Once they identified how the gene’s mutations affected its protein function, Cebotaru and her research team engineered a virus to carry the gene to the tissue affected by cystic fibrosis.

With the FDA watching closely, Cebotaru’s work has shown enormous promise in animal models and it has great potential in humans, she says. After clearing a few more regulatory hurdles, Cebotaru expects the cystic fibrosis gene therapy will go to clinical trial.
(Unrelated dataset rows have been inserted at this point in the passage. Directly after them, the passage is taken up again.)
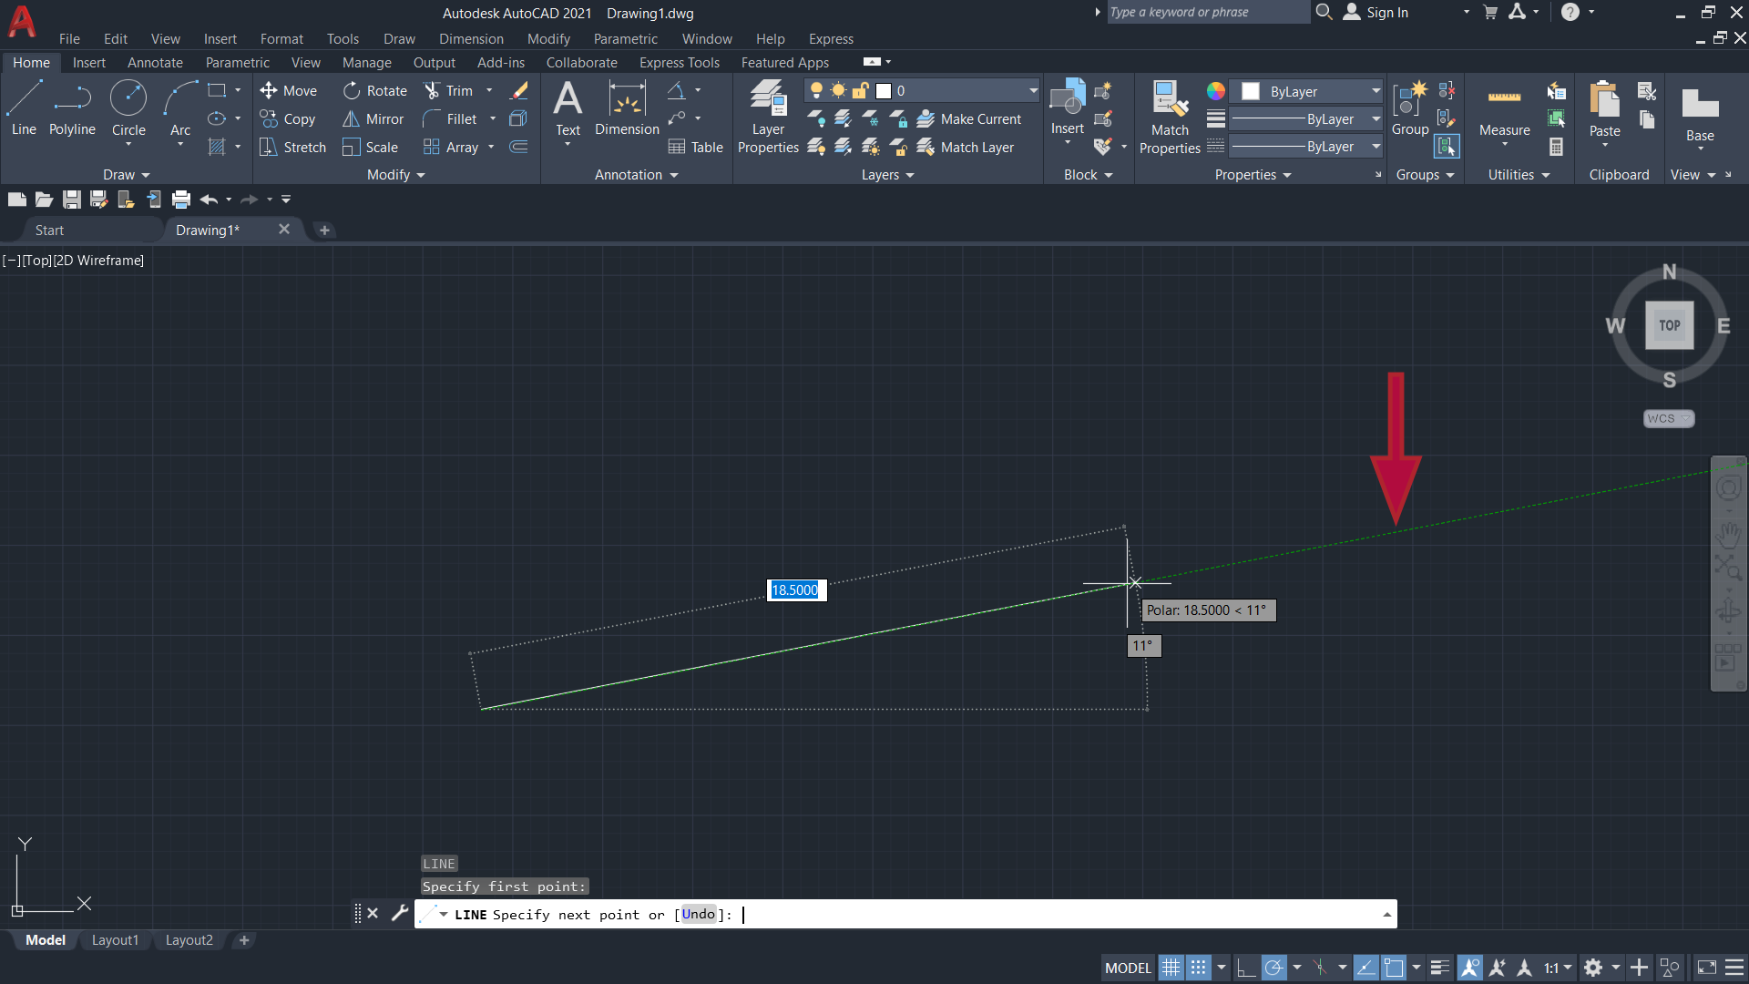The width and height of the screenshot is (1749, 984).
Task: Click the line length input field
Action: point(794,589)
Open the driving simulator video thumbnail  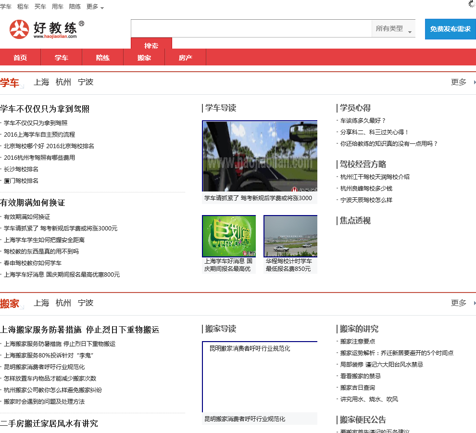pos(260,156)
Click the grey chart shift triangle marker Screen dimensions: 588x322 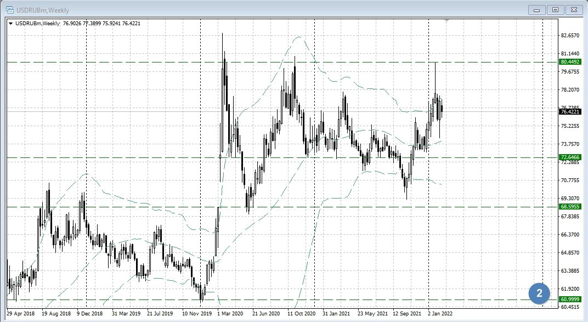(447, 21)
Because the lungs are the first organs to be affected by cystic fibrosis, Cebotaru says the first gene therapy will be delivered to the lungs. “We’re also working on gene therapy for the pancreas and the liver,” she says. “The gene is the same for those organs, but the viral vector is different.”

In her genetics work with cystic fibrosis, Cebotaru is also trying to solve another mystery that has long puzzled researchers. “For patients with cystic fibrosis to survive, they need a lot of antibiotics,” she says. “And many patients who take a lot of antibiotics develop imbalances in gut bacteria, leading to Clostridium difficile infection and dangerous diarrhea.”

One would expect such antibiotic regimens to wreak havoc on the gut flora of patients with cystic fibrosis. But for reasons yet unknown, says Cebotaru, when many cystic fibrosis patients get C.diff imbalance, they do not get diarrhea.

“I’m trying to find out why,” she says. “It could teach us a lot about a problem that causes a lot of people to die around the world.”